_DOCUMENT PASSAGE:_
— begin —

Director: Josh Kriegman and Elyse Steinberg
Cinematographer: Josh Kriegman
Producer: Christopher Clements, Elizabeth Delaune Warren, Julie Goldman, Carolyn Hepburn, and Sean McGing
by Jon Cvack
Before the scandal, I recall seeing Anthony Weiner on an episode of The Daily Show. Him and Jon Stewart were old college buddies, and aside from friendly banter, like many I felt as though I was seeing the future of the Democratic Party. He was a guy who was willing to fight for what he believed in - a common weakness in Democrats, who often resort to placation and conciliation rather than battle. I wasn’t sure if the guy and his passion would ever be presidential material, but he reflected the future of progressive politics. Following Stewart, he attended Bill Maher’s Real Time panel, exhibiting all of the same charisma and passion.
Then the scandal broke.
I was anxious to see how Stewart handled the issue, which was making headlines all across the country. Americans love a lecherous politician, as it seems that it pulls down these pillars of perfection, showing them just as flawed as the common man. Given that Anthony Weiner has repeated his sexting antics, not just once, but three times after, and with increased creepiness, with the latest involving an underage girl while Weiner took pictures of himself next to his young child in bed. While I agreed with the early punditry in that Weiner was not the first to experiment with infidelity, and that it shouldn’t necessarily tarnish all the great things he has accomplished, Weiner shows the other side of the body politic, in how much narcissism it takes to run and hold the office.

— end —

_WRITTEN EXERCISE 1:_
Retype the passage of the Weiner documentary review from "I was anxious" up to and including "hold the office.".

_INFORMATION PROVIDED:_
— begin —

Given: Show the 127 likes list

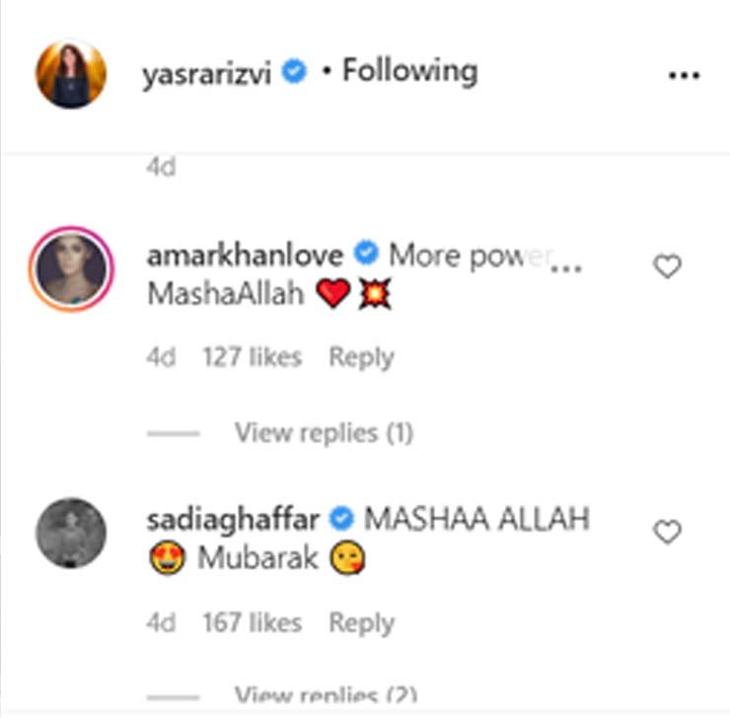Looking at the screenshot, I should pos(253,357).
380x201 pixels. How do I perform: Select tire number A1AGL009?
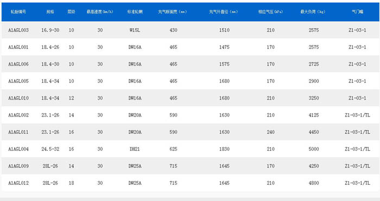tap(18, 166)
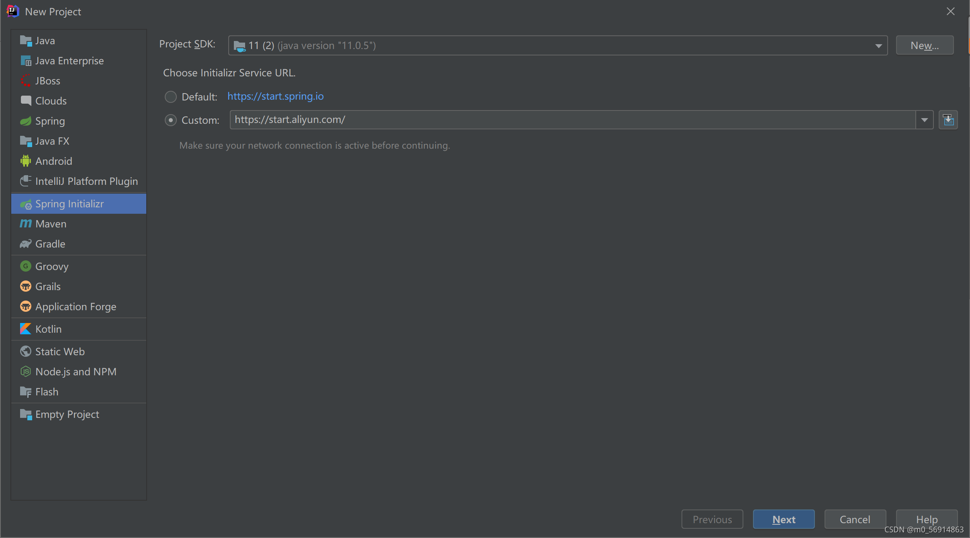The width and height of the screenshot is (970, 538).
Task: Click the New... SDK button
Action: coord(925,45)
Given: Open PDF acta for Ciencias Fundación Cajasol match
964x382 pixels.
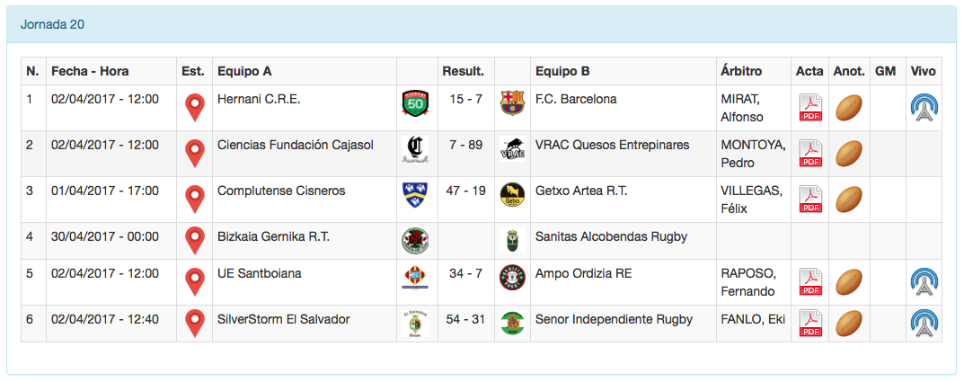Looking at the screenshot, I should pos(810,154).
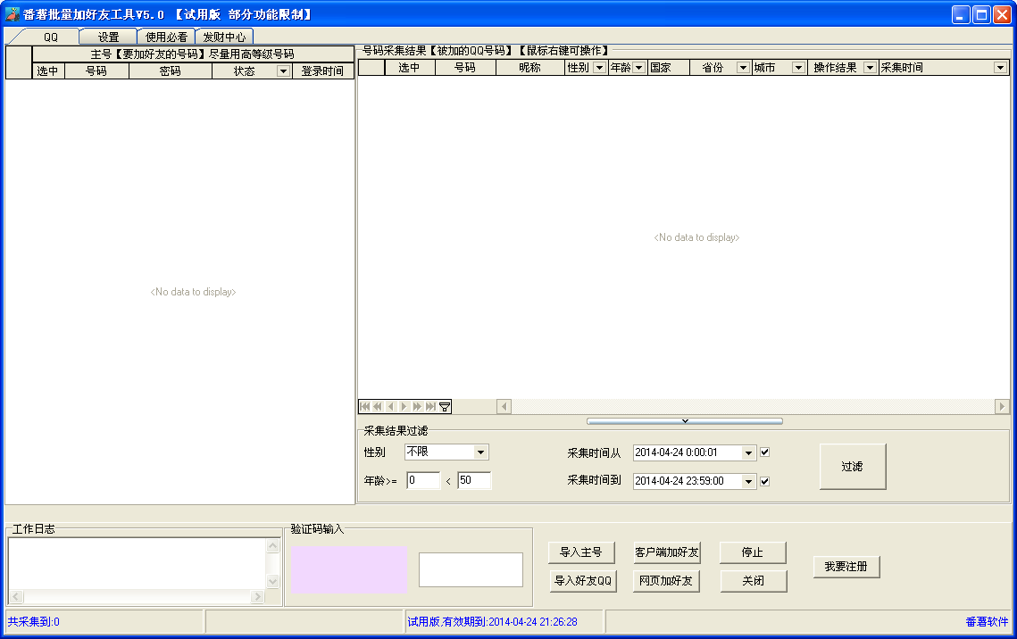Screen dimensions: 1017x639
Task: Open the 性别 不限 dropdown
Action: pyautogui.click(x=480, y=452)
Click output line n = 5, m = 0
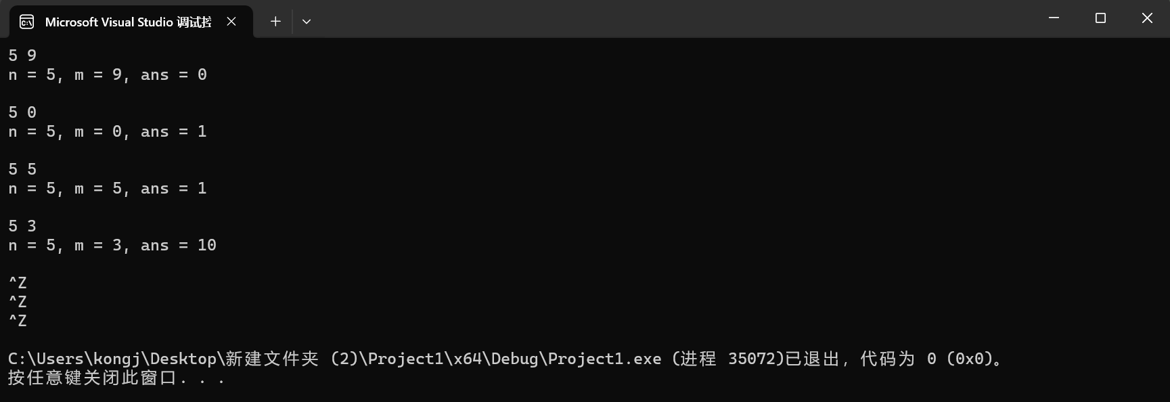 (x=108, y=131)
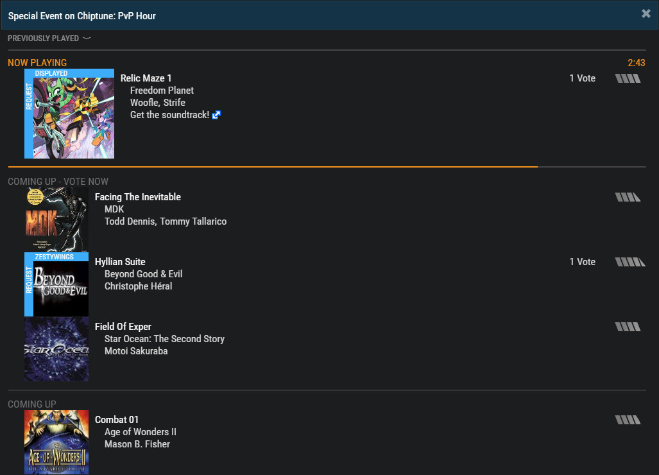
Task: Rate Facing The Inevitable using rating bars
Action: (x=628, y=197)
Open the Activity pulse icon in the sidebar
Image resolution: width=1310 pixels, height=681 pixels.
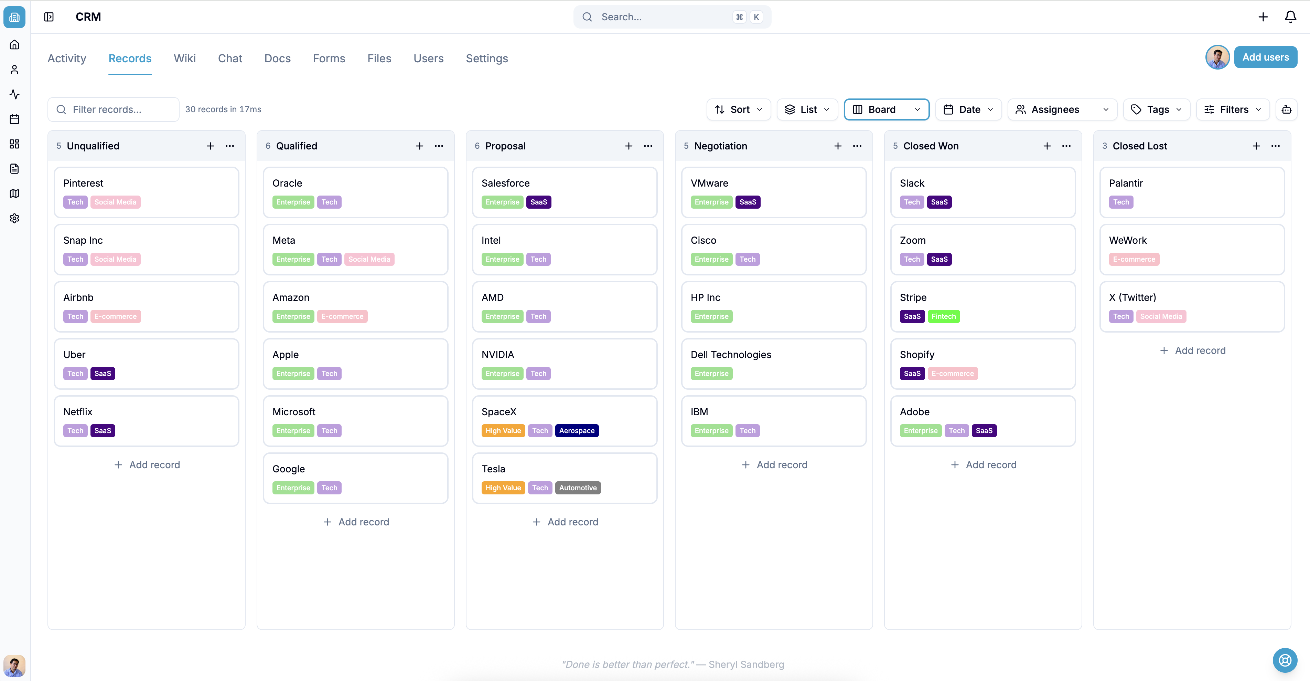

— end —

_WRITTEN EXERCISE 2:_
Echo the listing from the line with "Given: Open PDF" up to and including its final line, leaving out the pictures.

_FINAL RESULT 1:_
I was anxious to see how Stewart handled the issue, which was making headlines all across the country. Americans love a lecherous politician, as it seems that it pulls down these pillars of perfection, showing them just as flawed as the common man. Given that Anthony Weiner has repeated his sexting antics, not just once, but three times after, and with increased creepiness, with the latest involving an underage girl while Weiner took pictures of himself next to his young child in bed. While I agreed with the early punditry in that Weiner was not the first to experiment with infidelity, and that it shouldn’t necessarily tarnish all the great things he has accomplished, Weiner shows the other side of the body politic, in how much narcissism it takes to run and hold the office.

_FINAL RESULT 2:_
Given: Open PDF acta for Ciencias Fundación Cajasol match
964x382 pixels.
Looking at the screenshot, I should pos(810,154).
Screen dimensions: 1017x639
Task: Open the 性别 不限 dropdown
Action: pyautogui.click(x=480, y=452)
Click output line n = 5, m = 0
 (x=108, y=131)
Task: Rate Facing The Inevitable using rating bars
Action: (x=628, y=197)
Open the Activity pulse icon in the sidebar
Image resolution: width=1310 pixels, height=681 pixels.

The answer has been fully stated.